Interesting, has anyone experience using the package?


Yes, it works quite well. Jeff Ryan is the man. www.quantmod.com. Using his other package, IBrokers, or by embedding the REngine in a Java or .NET thread and using Interactive Brokers' APIs, it is quite feasible to start using R for mid-frequency automated trading : market data (direction:in) and order management (direction:out) are done in Java/.NET via the broker's APIs, and you marshal the market data off to R on it's thread and run it's analytics and spit out a trading decision.

The problem is that most Technical Analysis is somewhere in between voodoo and immature quantitative analysis.

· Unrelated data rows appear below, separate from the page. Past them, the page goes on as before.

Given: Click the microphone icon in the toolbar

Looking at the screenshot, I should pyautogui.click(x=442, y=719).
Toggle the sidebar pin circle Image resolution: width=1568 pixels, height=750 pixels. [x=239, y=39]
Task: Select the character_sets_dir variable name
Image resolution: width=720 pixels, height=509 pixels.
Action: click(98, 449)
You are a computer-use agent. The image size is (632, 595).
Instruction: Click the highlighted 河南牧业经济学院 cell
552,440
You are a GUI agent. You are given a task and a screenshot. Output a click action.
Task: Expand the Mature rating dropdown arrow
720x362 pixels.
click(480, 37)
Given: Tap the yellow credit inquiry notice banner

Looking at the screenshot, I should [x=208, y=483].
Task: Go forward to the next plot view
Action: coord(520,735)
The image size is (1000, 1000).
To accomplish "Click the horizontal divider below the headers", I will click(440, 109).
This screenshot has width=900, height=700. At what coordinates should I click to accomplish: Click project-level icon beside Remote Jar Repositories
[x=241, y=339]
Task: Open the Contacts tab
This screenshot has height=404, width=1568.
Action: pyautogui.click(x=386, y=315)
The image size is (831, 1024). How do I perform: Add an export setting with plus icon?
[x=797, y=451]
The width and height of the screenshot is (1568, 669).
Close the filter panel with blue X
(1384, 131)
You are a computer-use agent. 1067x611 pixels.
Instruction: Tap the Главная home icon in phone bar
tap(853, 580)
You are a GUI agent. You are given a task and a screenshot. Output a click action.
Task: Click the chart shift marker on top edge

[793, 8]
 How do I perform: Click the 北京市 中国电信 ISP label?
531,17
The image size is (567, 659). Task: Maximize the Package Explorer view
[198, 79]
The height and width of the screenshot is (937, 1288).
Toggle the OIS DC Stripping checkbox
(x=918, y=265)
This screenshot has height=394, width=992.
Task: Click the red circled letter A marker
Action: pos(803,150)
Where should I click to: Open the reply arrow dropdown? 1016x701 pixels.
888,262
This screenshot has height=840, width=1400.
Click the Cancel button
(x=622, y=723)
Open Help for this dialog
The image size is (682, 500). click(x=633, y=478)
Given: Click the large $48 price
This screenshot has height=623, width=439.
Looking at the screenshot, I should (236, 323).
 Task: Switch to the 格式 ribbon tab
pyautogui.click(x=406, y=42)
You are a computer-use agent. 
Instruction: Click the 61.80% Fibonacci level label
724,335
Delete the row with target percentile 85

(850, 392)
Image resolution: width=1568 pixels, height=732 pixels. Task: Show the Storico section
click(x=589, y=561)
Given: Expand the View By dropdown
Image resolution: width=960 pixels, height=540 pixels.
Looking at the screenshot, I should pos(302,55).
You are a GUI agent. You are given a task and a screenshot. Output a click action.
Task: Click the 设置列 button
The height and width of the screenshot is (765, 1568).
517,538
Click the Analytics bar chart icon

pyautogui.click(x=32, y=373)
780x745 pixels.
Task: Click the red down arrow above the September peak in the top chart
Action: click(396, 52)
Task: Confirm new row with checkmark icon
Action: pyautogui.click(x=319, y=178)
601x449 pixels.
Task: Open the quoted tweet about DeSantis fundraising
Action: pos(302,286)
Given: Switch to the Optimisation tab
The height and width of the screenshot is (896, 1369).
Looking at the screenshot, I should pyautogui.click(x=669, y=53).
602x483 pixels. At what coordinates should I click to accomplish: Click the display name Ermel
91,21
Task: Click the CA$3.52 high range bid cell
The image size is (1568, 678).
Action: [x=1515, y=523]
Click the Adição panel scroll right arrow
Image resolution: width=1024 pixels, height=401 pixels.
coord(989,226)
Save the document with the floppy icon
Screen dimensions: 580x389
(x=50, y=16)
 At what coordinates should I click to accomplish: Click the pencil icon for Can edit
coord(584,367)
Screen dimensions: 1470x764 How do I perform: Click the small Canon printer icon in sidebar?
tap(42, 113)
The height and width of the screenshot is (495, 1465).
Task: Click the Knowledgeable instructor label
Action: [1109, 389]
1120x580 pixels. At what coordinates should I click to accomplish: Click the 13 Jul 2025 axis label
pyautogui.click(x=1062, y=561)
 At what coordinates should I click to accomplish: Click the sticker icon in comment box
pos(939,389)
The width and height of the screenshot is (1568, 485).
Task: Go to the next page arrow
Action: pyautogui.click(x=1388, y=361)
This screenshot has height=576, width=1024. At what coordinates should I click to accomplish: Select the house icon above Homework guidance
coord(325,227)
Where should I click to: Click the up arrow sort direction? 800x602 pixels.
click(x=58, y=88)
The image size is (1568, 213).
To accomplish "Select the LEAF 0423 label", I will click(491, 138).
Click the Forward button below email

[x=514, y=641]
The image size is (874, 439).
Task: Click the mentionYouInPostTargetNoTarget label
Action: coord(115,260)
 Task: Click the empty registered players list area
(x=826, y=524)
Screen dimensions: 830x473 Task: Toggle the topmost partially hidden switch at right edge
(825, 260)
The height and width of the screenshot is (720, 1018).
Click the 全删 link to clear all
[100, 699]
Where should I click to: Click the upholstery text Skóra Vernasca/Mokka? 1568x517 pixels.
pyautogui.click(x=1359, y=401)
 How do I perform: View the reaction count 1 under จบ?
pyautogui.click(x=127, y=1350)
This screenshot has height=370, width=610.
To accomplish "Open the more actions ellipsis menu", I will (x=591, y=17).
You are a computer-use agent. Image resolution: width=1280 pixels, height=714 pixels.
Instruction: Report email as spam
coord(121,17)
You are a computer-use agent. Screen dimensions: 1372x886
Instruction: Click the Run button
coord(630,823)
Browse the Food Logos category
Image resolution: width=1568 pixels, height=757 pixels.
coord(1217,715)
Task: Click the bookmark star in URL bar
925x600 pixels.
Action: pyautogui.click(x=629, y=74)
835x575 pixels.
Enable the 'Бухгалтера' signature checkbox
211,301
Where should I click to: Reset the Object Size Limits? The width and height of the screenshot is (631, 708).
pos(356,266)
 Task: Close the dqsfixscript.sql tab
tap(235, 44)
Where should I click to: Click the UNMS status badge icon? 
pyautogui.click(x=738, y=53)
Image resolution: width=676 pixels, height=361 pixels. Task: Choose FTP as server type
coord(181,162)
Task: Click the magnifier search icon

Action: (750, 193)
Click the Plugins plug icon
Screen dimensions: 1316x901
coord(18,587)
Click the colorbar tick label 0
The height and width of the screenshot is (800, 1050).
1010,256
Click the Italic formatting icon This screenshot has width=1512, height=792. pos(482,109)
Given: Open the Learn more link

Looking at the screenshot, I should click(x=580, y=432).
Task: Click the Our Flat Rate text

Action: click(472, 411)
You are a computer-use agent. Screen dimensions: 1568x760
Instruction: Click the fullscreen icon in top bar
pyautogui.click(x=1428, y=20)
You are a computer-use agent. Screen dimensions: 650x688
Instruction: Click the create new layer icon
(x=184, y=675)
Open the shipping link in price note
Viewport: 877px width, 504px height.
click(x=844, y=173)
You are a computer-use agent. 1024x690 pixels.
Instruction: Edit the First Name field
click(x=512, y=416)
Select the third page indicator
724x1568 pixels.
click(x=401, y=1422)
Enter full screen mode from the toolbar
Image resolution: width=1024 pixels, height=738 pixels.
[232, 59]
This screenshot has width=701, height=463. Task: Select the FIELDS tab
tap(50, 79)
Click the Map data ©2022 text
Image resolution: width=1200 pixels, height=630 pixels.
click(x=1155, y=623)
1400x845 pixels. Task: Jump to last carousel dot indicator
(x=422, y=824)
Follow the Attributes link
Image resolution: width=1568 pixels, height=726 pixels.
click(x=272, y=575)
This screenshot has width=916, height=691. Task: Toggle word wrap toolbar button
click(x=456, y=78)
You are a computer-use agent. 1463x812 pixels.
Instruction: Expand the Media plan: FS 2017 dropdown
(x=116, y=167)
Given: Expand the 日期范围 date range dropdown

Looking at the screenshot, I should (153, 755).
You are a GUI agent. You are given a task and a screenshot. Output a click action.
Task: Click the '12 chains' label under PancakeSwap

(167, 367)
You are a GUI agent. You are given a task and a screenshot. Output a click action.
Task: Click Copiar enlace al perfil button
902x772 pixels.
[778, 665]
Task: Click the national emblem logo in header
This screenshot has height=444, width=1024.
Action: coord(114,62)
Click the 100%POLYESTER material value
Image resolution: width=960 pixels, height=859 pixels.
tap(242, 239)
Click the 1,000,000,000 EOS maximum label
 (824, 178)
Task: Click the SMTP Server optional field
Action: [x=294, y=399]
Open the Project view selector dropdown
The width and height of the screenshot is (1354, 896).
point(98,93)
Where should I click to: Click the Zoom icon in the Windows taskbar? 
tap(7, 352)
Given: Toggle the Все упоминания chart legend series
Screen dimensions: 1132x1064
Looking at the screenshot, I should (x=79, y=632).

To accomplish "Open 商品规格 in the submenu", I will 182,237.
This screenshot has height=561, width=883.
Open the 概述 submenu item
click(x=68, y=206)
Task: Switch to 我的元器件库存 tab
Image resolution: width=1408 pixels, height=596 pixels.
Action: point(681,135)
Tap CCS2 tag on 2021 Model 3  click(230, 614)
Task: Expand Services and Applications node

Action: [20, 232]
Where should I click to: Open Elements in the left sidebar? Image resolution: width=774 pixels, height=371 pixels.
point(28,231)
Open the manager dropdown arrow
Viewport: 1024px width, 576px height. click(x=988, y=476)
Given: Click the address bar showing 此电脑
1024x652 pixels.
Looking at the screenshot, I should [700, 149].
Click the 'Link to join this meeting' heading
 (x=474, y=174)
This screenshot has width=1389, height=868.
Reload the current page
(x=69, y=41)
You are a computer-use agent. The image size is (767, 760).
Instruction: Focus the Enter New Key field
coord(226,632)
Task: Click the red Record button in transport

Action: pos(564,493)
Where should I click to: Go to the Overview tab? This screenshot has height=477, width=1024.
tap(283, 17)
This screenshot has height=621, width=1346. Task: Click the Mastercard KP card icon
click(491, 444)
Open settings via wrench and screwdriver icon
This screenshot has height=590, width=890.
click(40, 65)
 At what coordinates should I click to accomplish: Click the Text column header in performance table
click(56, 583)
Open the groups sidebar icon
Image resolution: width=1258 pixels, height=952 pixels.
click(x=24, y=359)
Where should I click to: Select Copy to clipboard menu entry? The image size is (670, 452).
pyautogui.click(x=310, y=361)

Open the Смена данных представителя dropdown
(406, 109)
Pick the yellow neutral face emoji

Thus, the real practical use of the package (for me) is in visualizing non-TA stuff.


"The problem is that most Technical Analysis is somewhere in between voodoo and immature quantitative analysis."

If you accept that past prices have no bearing on future prices, would you care to explain the difference between technical analysis and quantitative analysis? My own opinion is that QA is a subset of TA that places emphasis on statistical analysis rather than trying to see chart patterns (the voodoo you refer to). Still, aren't both things, regardless of the sophistication of the approach, striving to predict future prices from historical prices?


in quantitative analysis, you try to figure out how to make decisions that are statistically likely to be profitable.

generally, those that practice technical analysis, look at charts and apply rules, however you don't have any statistical evidence that your ideas will be profitable.

one could properly backtest technical analysis based strategies, and if one did so properly, while controlling for overfitting, it would be as valid as most quantitative analysis.


That was sort of my point. If you're backtesting, then you are assuming that past prices do in fact have some sort of bearing on future prices. Besides, aren't there all sorts of problems with backtesting, one of which is survivor's bias?


Sure. My complaint is independent of predictability, it's about the disconnect of TA from established principles of science (objectivity and reproducible research) and the abuse of established terminology.

One example is when the description is vague or cannot be the same for everyone. An example that comes to mind is 45-degree angles on charts ("Gann angles"? Not sure what they are called), which are extremely sensitive to changes in the scale of the Y-axis!

Another is the use of the word "stochastics" for a TA indicator that has nothing to do with what the word "stochastic" means in established research. (Also found someone using "Gaussian" recently to lend an air of sophistication to his idea, which has nothing to do with Gaussian distributions as understood by anyone else!). But heck, at least stochastics are expressed using an objective formula.


My friend milktrader has, here's a post from his blog:

http://www.milktrader.net/2010/01/programming-custom-backtes...

@sorenmacbeth uses it also for portfolio management, and there was some conference in chicago a few months ago.